Zeynep Tufekci, a self-proclaimed “technosociologist”, New York Times columnist and professor at the University of North Carolina had a more critical perspective. While claiming to be optimistic about the potential of research like Kittur’s, she was quick to point out the context in which such work is produced. The rarified world of the academy, with its controlled conditions, can’t possibly reflect the multiplicity of possible uses and effects of artificial intelligence and machine learning in the broader world. Tufekci’s thorough approach to situating herself for her audience was instrumental in helping us understand her focus on a broader, non-academic context for the social effects of technology. She provided background information about her youth in Turkey, where information flow was restricted and censored, how she ended up working in computing, and how her high expectations for freedom and connectivity in the internet era lead her to technosociology as a means of tracking and analyzing its effects. Drawing on her recent book Twitter and Teargas, she described how this background lead her to analyze the role of social media in facilitating the rapid growth of protest movements and their subsequent decline.
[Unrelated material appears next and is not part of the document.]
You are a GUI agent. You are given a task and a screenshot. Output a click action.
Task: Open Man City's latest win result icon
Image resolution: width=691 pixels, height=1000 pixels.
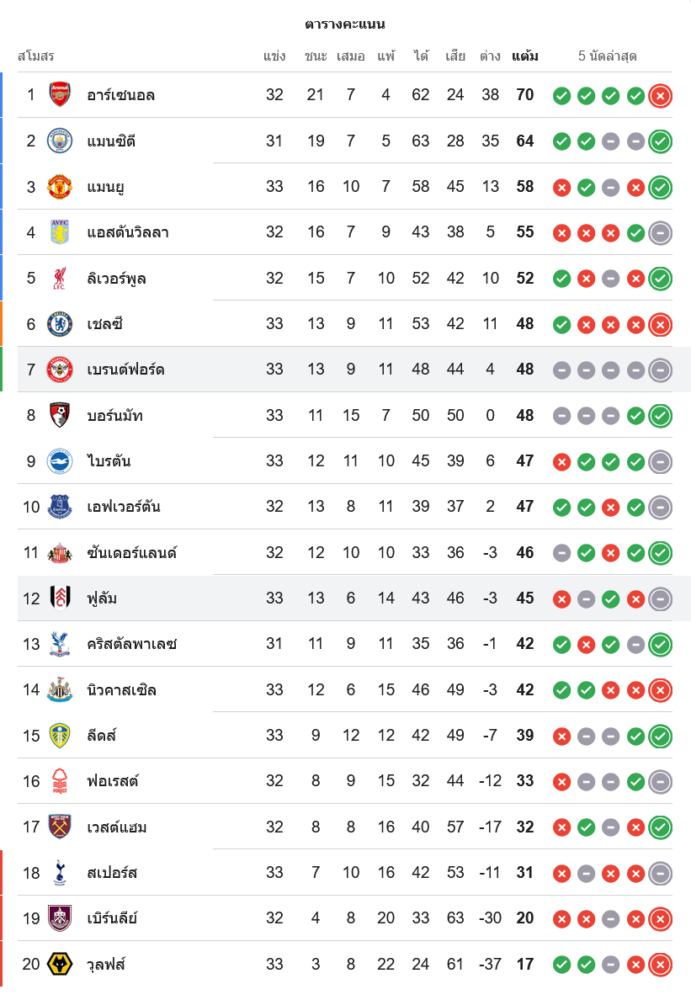click(x=660, y=141)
For Tufekci, such movements are vulnerable to a contemporary form of censorship that deploys distraction and confusion to mask messages that are deemed undesirable or unprofitable by those in power, be they politicians or algorithms.
The specificity of Kittur’s talk resonated in productive ways with Tufekci’s more expansive approach, demonstrating why it’s so essential to have technologists and sociologists thinking broadly, together, about human-technology collaborations. While Kittur was optimistic about computer assisted innovation in the future, Tufecki provided a glimpse into how social media algorithms function in the current moment. Tied up in these visions of the present and future are questions about what productivity and progress look like under late capitalism. As Tufecki reminded us in her closing comments, the logic of capitalism is not the logic of social movements. Perhaps it is not the algorithms we should fear (or embrace) but rather their implementation in system that is built on perpetuating profound inequality. As Stephen Hawking wrote in what has been described as his last public message on the internet, “The outcome will depend on how things are distributed. Everyone can enjoy a life of luxurious leisure if the machine-produced wealth is shared, or most people can end up miserably poor if the machine-owners successfully lobby against wealth redistribution.” Strong social movements will be essential to fighting our way towards the wealth-sharing version of Hawking’s prognosis.